Top of Available data

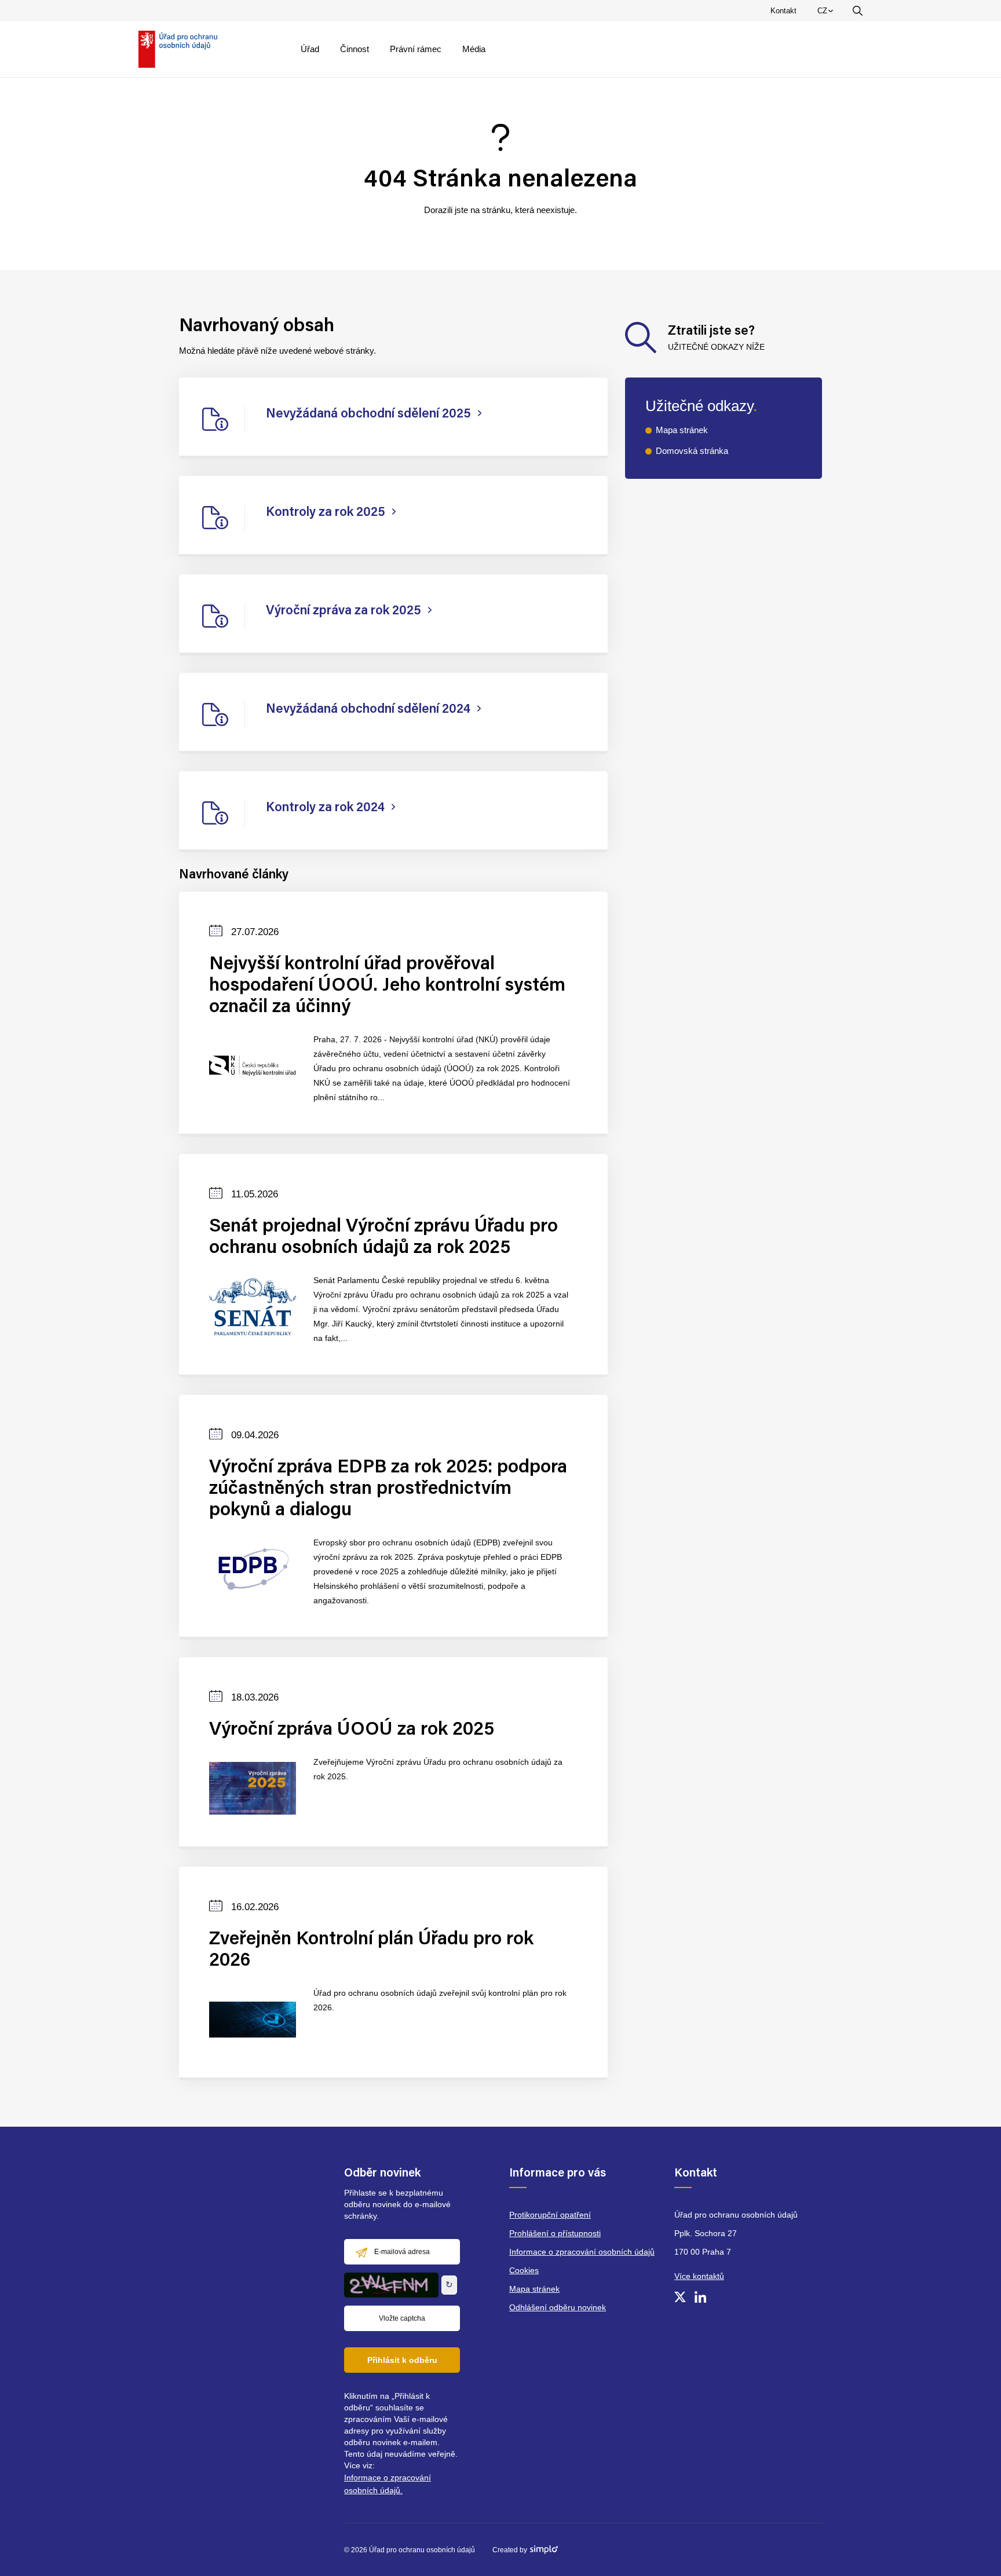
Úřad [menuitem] (310, 49)
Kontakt (783, 10)
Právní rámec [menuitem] (415, 49)
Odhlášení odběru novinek (557, 2307)
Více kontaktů (699, 2276)
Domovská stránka (692, 451)
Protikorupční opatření (550, 2214)
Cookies (524, 2270)
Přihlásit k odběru (402, 2360)
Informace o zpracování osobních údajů (582, 2251)
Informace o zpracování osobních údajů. (387, 2484)
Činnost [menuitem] (354, 49)
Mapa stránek (682, 430)
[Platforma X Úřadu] (680, 2297)
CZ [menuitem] (827, 13)
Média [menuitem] (473, 49)
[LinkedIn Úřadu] (700, 2297)
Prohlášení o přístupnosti (555, 2233)
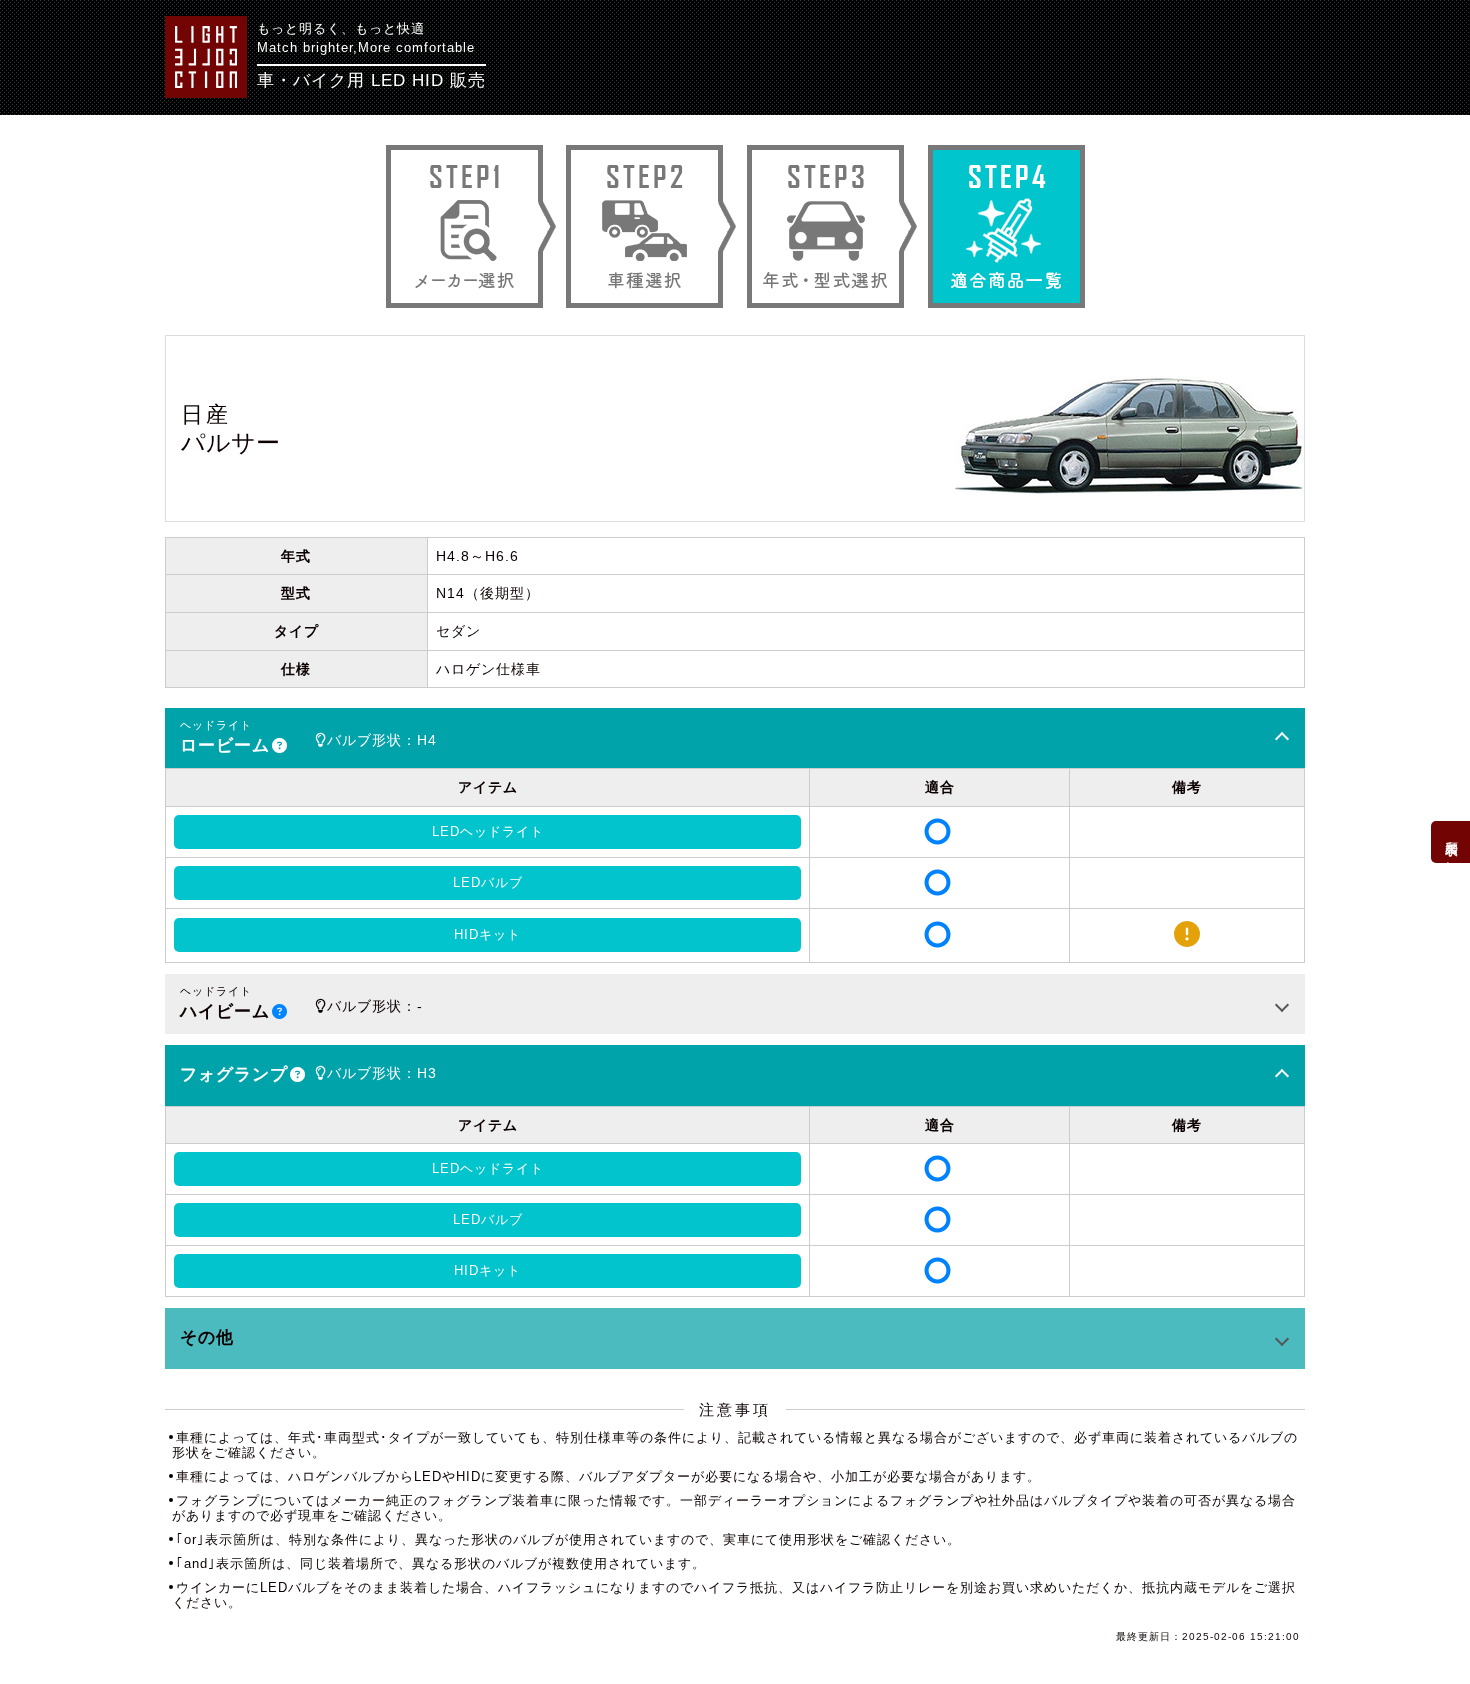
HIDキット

Bottom of Available data

* Required work: Reproduce word for word the lines running from the line with "[LinkedIn Úřadu] (700, 2297)" through the end of the data, both included, and nothing else; leave out the pictures.

* Reply:
[LinkedIn Úřadu] (700, 2297)
Prohlášení o přístupnosti (555, 2233)
HIDキット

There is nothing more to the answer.